“What are you reading?” asked Durtal, wishing to change a subject which he judged to be dangerous.
“Books about bells! Ah, Monsieur Durtal, I have some inscriptions here of truly rare beauty. Listen,” and he opened a worm-bored book, “listen to this motto printed in raised letters on the bronze robe of the great bell of Schaffhausen, ’I call the living, I mourn the dead, I break the thunder.’ And this other which figured on an old bell in the belfry of Ghent, ’My name is Roland. When I toll, there is a fire; when I peal, there is a tempest in Flanders.’”
“Yes,” Durtal agreed, “there is a certain vigour about that one.”
“Ah,” said Carhaix, seeming not to have heard the other’s remark, “it’s ridiculous. Now the rich have their names and titles inscribed on the bells which they give to the churches, but they have so many qualities and titles that there is no room for a motto. Truly, humility is a forgotten virtue in our day.”
“If that were the only forgotten virtue!” sighed Durtal.

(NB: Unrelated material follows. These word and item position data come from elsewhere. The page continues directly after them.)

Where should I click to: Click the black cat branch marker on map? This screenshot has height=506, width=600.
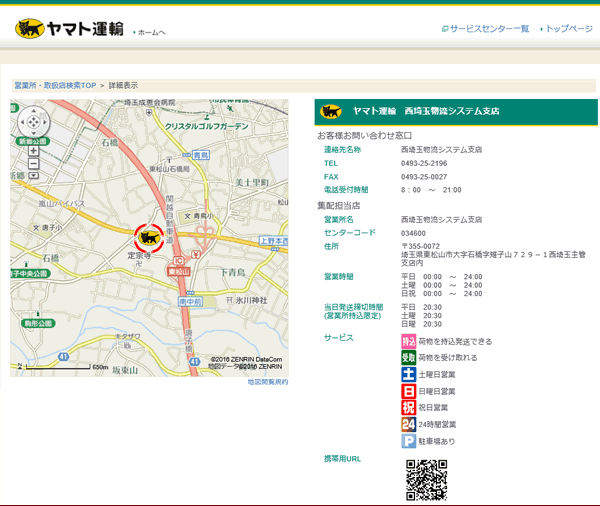tap(149, 237)
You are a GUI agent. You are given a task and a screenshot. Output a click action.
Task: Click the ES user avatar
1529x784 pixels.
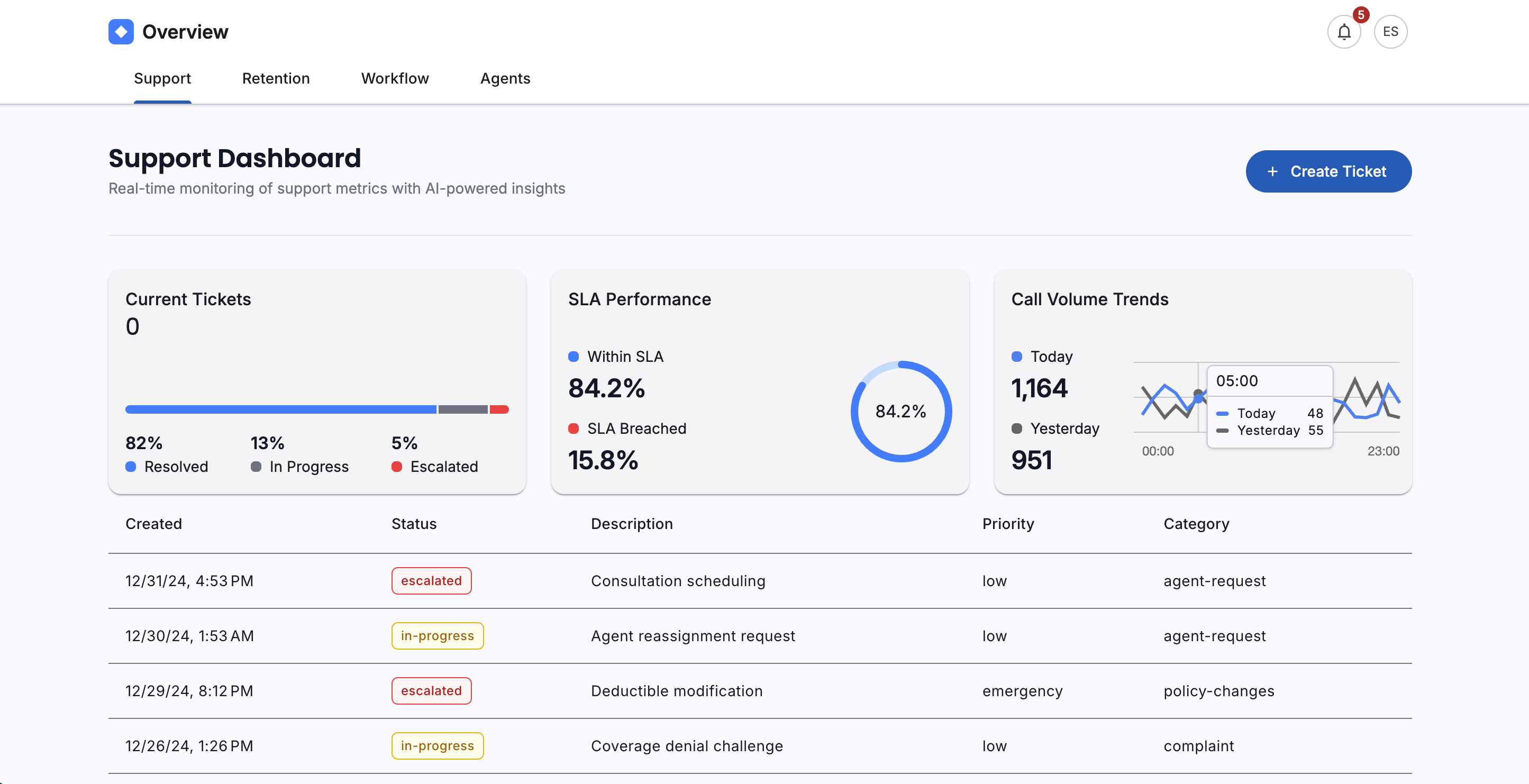(1390, 31)
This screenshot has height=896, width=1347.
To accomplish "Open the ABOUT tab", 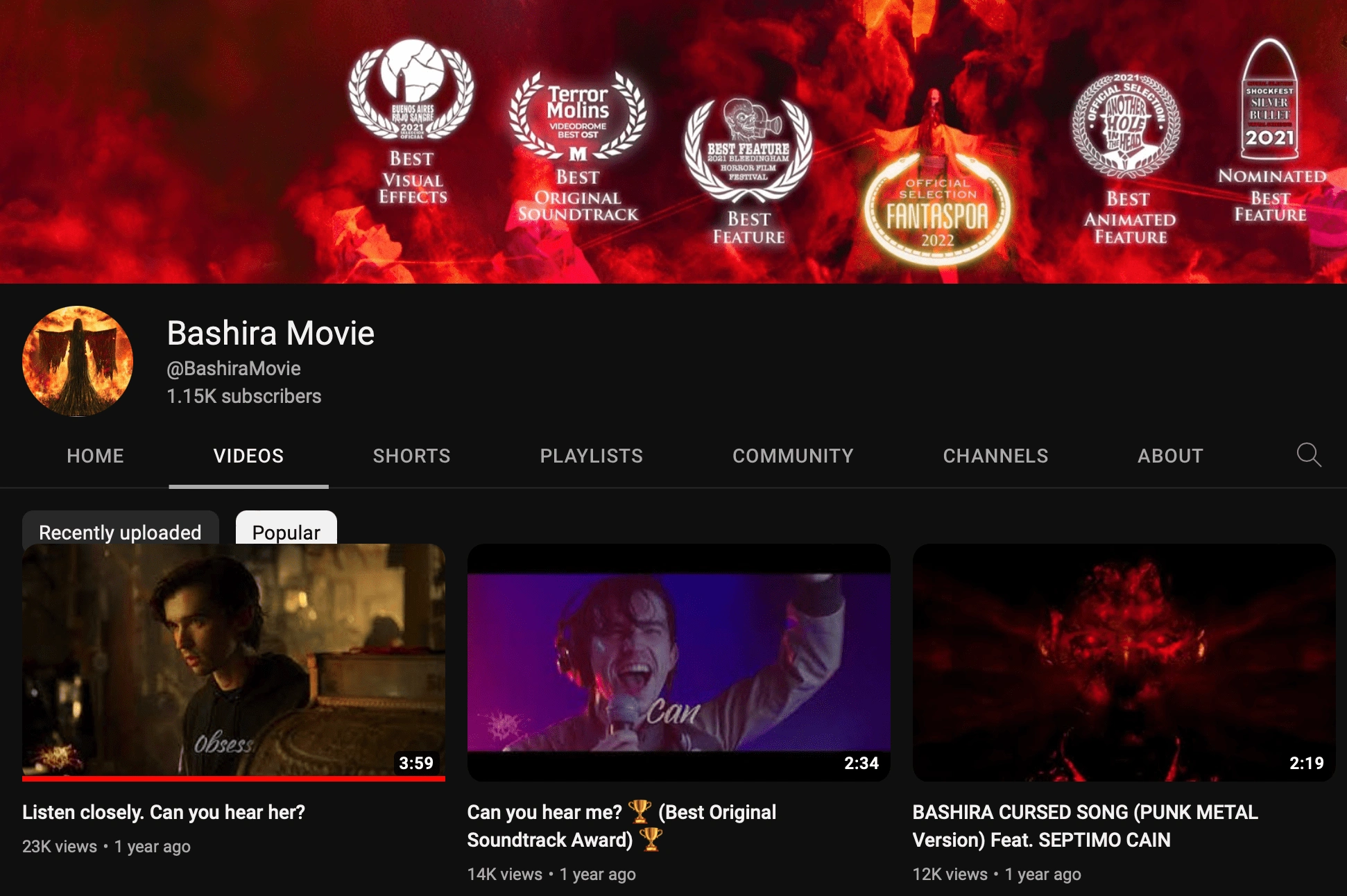I will point(1170,456).

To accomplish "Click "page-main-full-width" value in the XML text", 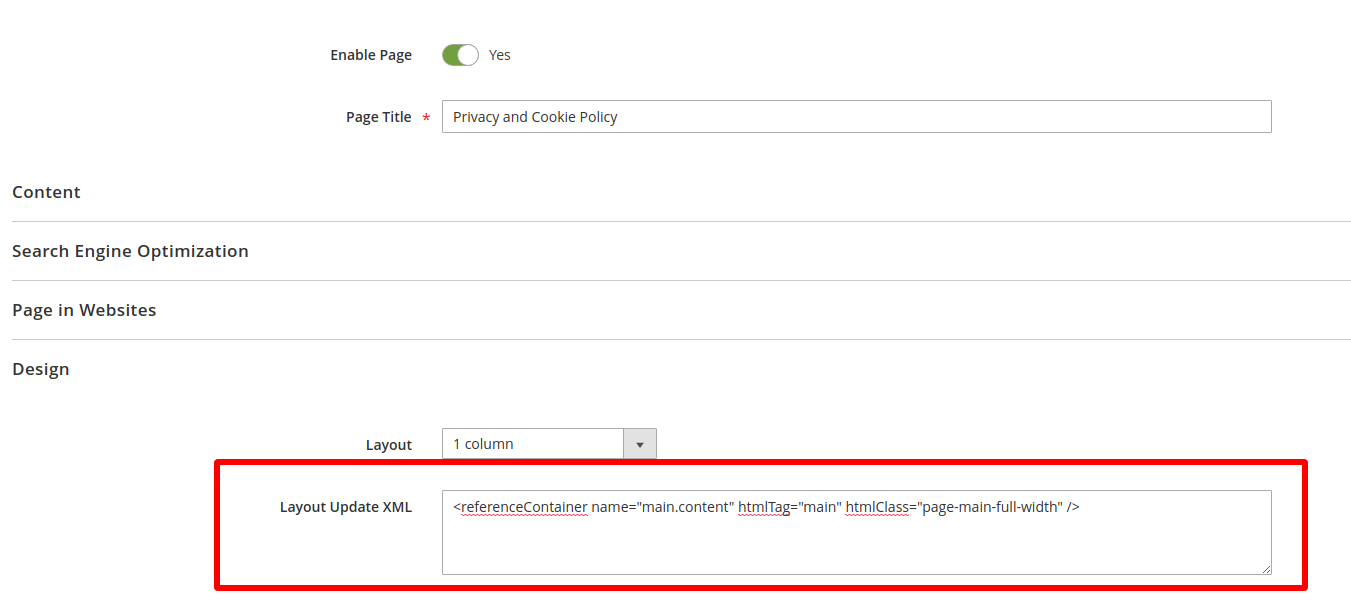I will pyautogui.click(x=990, y=507).
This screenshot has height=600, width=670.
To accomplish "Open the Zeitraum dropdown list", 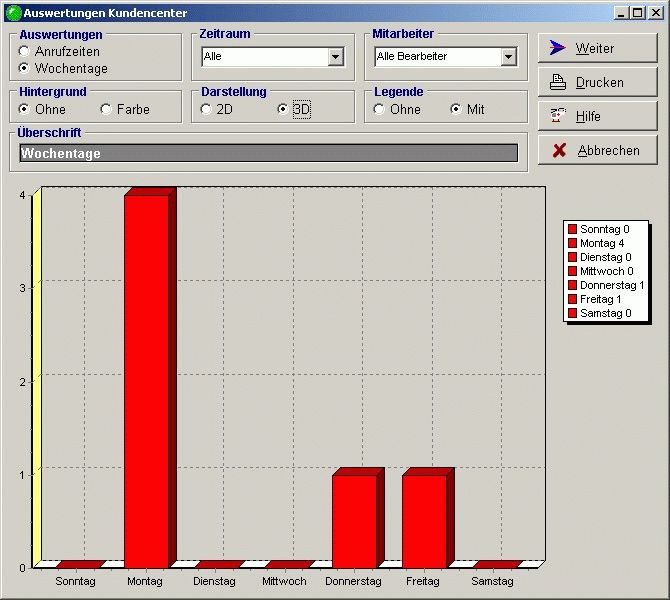I will (335, 57).
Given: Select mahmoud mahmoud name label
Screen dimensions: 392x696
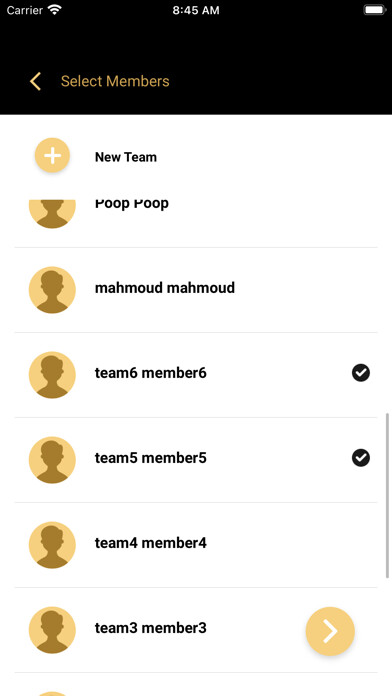Looking at the screenshot, I should (x=165, y=288).
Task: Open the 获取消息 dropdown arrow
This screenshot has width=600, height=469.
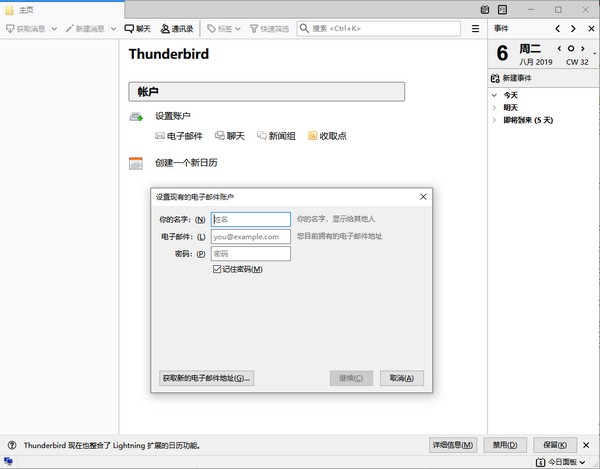Action: [54, 29]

“Ah!” replied Carhaix, not to be turned from his favourite subject, “and if this were the only abuse! But bells now rust from inactivity. The metal is no longer hammer-hardened and is not vibrant. Formerly these magnificent auxiliaries of the ritual sang without cease. The canonical hours were sounded, Matins and Laudes before daybreak, Prime at dawn, Tierce at nine o’clock, Sexte at noon, Nones at three, and then Vespers and Compline. Now we announce the curate’s mass, ring three angeluses, morning, noon, and evening, occasionally a Salute, and on certain days launch a few peals for prescribed ceremonies. And that’s all. It’s only in the convents where the bells do not sleep, for these, at least, the night offices are kept up.”
“You mustn’t talk about that,” said his wife, straightening the pillows at his back. “If you keep working yourself up, you will never get well.”
“Quite right,” he said, resigned, “but what would you have? I shall still be a man with a grievance, whom nothing can pacify,” and he smiled at his wife who was bringing him a spoonful of the potion to swallow.
The doorbell rang. Mme. Carhaix went to answer it and a hilarious and red-faced priest entered, crying in a great voice, “It’s Jacob’s ladder, that stairway! I climbed and climbed and climbed, and I’m all out of breath,” and he sank, puffing, into an armchair.
“Well, my friend,” he said at last, coming into the bedroom, “I learned from the beadle that you were ill, and I came to see how you were getting on.”
Durtal examined him. An irrepressible gaiety exuded from this sanguine, smooth-shaven face, blue from the razor. Carhaix introduced them. They exchanged a look, of distrust on the priest’s side, of coldness on Durtal’s.
Durtal felt embarrassed and in the way, while the honest pair were effusively and with excessive humility thanking the abbe for coming up to see them. It was evident that for this pair, who were not ignorant of the sacrileges and scandalous self-indulgences of the clergy, an ecclesiastic was a man elect, a man so superior that as soon as he arrived nobody else counted.